Alrehili Ahlam, Alhothali Areej
Department of Computer Sciences, Faculty of Computing and Information Technology, King Abdul Aziz University, Jeddah, Saudi Arabia.
Department of Computer Science, College of Computing and Informatics, Saudi Electronic University, Riyadh, Saudi Arabia.
PeerJ Comput Sci. 2025 Mar 31;11:e2724. doi: 10.7717/peerj-cs.2724. eCollection 2025.
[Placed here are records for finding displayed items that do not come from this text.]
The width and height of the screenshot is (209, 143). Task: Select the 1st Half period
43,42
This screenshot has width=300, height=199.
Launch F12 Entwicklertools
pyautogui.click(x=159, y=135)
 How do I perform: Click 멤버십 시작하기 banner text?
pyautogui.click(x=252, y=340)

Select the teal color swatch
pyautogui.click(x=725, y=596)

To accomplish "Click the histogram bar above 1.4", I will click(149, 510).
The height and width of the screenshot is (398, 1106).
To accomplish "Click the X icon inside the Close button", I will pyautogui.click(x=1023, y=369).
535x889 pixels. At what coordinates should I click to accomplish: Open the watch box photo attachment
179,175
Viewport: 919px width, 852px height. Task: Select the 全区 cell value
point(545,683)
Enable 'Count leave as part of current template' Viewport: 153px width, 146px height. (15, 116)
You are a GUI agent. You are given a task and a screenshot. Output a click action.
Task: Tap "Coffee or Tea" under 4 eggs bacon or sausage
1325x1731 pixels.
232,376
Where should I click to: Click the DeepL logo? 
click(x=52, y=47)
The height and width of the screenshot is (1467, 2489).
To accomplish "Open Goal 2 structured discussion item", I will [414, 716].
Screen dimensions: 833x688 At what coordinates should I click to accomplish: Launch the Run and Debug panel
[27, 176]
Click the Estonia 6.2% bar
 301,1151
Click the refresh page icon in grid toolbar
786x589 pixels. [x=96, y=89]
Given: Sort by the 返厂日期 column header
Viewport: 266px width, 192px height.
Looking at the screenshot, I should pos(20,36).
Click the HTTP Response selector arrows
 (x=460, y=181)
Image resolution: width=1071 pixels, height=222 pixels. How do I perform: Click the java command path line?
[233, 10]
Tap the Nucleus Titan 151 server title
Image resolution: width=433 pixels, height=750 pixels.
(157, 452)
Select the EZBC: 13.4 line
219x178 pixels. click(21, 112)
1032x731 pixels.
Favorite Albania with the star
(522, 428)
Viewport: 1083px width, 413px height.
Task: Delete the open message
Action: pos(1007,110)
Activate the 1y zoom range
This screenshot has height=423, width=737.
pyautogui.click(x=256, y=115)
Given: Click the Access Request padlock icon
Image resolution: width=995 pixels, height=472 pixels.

Natural language processing (NLP) augments text data to overcome sample size constraints. Scarce and low-quality data present particular challenges when learning from these domains. Increasing the sample size is a natural and widely used strategy for alleviating these challenges. Moreover, data-augmentation techniques are commonly used in languages with rich data resources to address problems such as exposure bias. In this study, we chose Arabic to increase the sample size and correct grammatical errors. Arabic is considered one of the languages with limited resources for grammatical error correction (GEC) despite being one of the most popular among Arabs and non-Arabs because of its close connection to Islam. Therefore, this study aims to develop an Arabic corpus called "Tibyan" for grammatical error correction using ChatGPT. ChatGPT is used as a data augmenter tool based on a pair of Arabic sentences containing grammatical errors matched with a sentence free of errors extracted from Arabic books, called guide sentences. Multiple steps were involved in establishing our corpus, including collecting and pre-processing a pair of Arabic texts from various sources, such as books and open-access corpora. We then used ChatGPT to generate a parallel corpus based on the text collected previously, as a guide for generating sentences with multiple types of errors. By engaging linguistic experts to review and validate the automatically generated sentences, we ensured they were correct and error-free. The corpus was validated and refined iteratively based on feedback provided by linguistic experts to improve its accuracy. Finally, we used the Arabic Error Type Annotation tool (ARETA) to analyze the types of errors in the Tibyan corpus. Our corpus contained 49% of errors, including seven types: orthography, morphology, syntax, semantics, punctuation, merge, and split. The Tibyan corpus contains approximately 600 K tokens.
自然语言处理(NLP)扩充文本数据以克服样本量限制。当从这些领域进行学习时,稀缺且质量低的数据会带来特殊挑战。增加样本量是缓解这些挑战的自然且广泛使用的策略。此外,数据增强技术通常用于拥有丰富数据资源的语言,以解决诸如曝光偏差等问题。在本研究中,我们选择阿拉伯语来增加样本量并纠正语法错误。尽管阿拉伯语因与伊斯兰教的紧密联系而在阿拉伯人和非阿拉伯人中非常流行,但它被认为是语法错误纠正(GEC)资源有限的语言之一。因此,本研究旨在使用ChatGPT开发一个名为“Tibyan”的用于语法错误纠正的阿拉伯语语料库。ChatGPT被用作数据增强工具,基于一对包含语法错误的阿拉伯语句子与从阿拉伯语书籍中提取的无错误句子(称为引导句子)相匹配。建立我们的语料库涉及多个步骤,包括从各种来源(如图书和开放获取语料库)收集和预处理一对阿拉伯语文本。然后,我们使用ChatGPT基于先前收集的文本生成一个平行语料库,作为生成具有多种错误类型句子的指南。通过让语言专家审查和验证自动生成的句子,我们确保它们是正确且无错误的。根据语言专家提供的反馈对语料库进行迭代验证和完善,以提高其准确性。最后,我们使用阿拉伯语错误类型标注工具(ARETA)来分析Tibyan语料库中的错误类型。我们的语料库包含49%的错误,包括七种类型:拼写、形态、句法、语义、标点、合并和拆分。Tibyan语料库包含约60万个词元。